▶ [TEXT TO READ]:
****************************************
Search code examples
pythonmatplotlibd3.jsscikit-learnhierarchical-clustering

How to Parse Data from SciKitLearn Agglomerative Clustering


I feel like very similar versions of this question have been asked, and I have learned a lot while trying to solve this problem, but there is some (probably very basic) concept that I am missing.

Here are three very similar question/answers that are very good:

Extract path from root to leaf in sklearn's agglomerative clustering

Yield all root-to-leaf branches of a Binary Tree

How do you visualize a ward tree from sklearn.cluster.ward_tree?

And there is some great stuff on Mike Bostock's D3 Git: Mike Bostock's D3 Git Repo

Now the specifics of my situation:

I have done some analysis in Python using sklearn Agglomerative Clustering. I am generating the dendrograms I would like to see in MatplotLib:

T=7 T=7 Dendrogram

T=2 T=2 Dendrogram

Now I would like to add those dendrograms and some other functionality to a web site. I have built a site using Django.
****************************************
▶ [DATA FOR THE TASK]:
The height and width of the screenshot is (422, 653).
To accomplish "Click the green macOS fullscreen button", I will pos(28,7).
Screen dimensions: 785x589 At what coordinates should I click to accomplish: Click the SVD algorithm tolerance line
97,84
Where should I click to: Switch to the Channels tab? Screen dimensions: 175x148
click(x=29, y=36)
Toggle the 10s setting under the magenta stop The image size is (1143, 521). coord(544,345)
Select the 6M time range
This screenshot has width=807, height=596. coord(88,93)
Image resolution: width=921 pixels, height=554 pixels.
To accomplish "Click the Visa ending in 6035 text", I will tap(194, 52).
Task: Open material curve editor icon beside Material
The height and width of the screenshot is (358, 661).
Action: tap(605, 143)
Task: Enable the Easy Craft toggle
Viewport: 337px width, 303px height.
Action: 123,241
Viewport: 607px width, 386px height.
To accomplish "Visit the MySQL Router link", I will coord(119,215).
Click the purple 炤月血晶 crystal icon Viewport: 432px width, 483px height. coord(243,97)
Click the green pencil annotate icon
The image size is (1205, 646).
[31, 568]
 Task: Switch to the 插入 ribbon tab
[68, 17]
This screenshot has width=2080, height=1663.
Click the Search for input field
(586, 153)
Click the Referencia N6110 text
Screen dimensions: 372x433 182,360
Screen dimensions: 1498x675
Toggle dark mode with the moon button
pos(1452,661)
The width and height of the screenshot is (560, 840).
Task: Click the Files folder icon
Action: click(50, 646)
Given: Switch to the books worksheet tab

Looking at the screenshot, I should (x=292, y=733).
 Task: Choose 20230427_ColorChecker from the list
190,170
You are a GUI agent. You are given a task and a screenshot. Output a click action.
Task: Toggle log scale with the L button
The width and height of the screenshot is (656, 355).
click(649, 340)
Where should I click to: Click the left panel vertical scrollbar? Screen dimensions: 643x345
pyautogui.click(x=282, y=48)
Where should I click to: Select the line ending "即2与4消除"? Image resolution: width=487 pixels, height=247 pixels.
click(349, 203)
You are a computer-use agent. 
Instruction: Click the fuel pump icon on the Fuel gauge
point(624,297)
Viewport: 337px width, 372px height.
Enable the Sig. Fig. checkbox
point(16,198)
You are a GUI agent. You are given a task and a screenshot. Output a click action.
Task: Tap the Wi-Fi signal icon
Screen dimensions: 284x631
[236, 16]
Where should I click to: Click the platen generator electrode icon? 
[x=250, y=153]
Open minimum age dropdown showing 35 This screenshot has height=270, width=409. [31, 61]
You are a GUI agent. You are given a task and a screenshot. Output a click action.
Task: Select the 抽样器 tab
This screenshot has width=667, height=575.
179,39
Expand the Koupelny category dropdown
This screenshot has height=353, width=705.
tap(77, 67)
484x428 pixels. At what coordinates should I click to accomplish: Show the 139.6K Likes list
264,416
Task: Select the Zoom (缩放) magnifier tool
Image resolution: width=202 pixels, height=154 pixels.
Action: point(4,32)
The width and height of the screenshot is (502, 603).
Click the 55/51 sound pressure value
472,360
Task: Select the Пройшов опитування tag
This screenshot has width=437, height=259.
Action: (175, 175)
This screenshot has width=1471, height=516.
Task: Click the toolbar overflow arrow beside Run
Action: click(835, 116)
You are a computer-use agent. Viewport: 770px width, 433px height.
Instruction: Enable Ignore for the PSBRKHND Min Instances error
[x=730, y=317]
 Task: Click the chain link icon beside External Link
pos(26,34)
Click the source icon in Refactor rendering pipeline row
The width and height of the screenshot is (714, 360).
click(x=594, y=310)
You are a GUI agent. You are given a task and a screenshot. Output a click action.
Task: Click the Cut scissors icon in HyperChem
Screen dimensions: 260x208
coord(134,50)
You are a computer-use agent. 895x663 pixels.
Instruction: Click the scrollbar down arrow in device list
****************************************
▶ [REQUIRED ACTIONS]:
a – Answer these questions about the clustering thread, each in a few words:
(i) Which library's Agglomerative Clustering did the writer use for the analysis in Python?
(ii) In what is the writer generating the dendrograms?
(iii) What was the site built with?
b – Gather every line of the records that contains the string "ending".

▶ [ANSWERS PROVIDED]:
a –
(i) sklearn
(ii) MatplotLib
(iii) Django

b –
To accomplish "Click the Visa ending in 6035 text", I will tap(194, 52).
Where should I click to: Select the line ending "即2与4消除"? Image resolution: width=487 pixels, height=247 pixels.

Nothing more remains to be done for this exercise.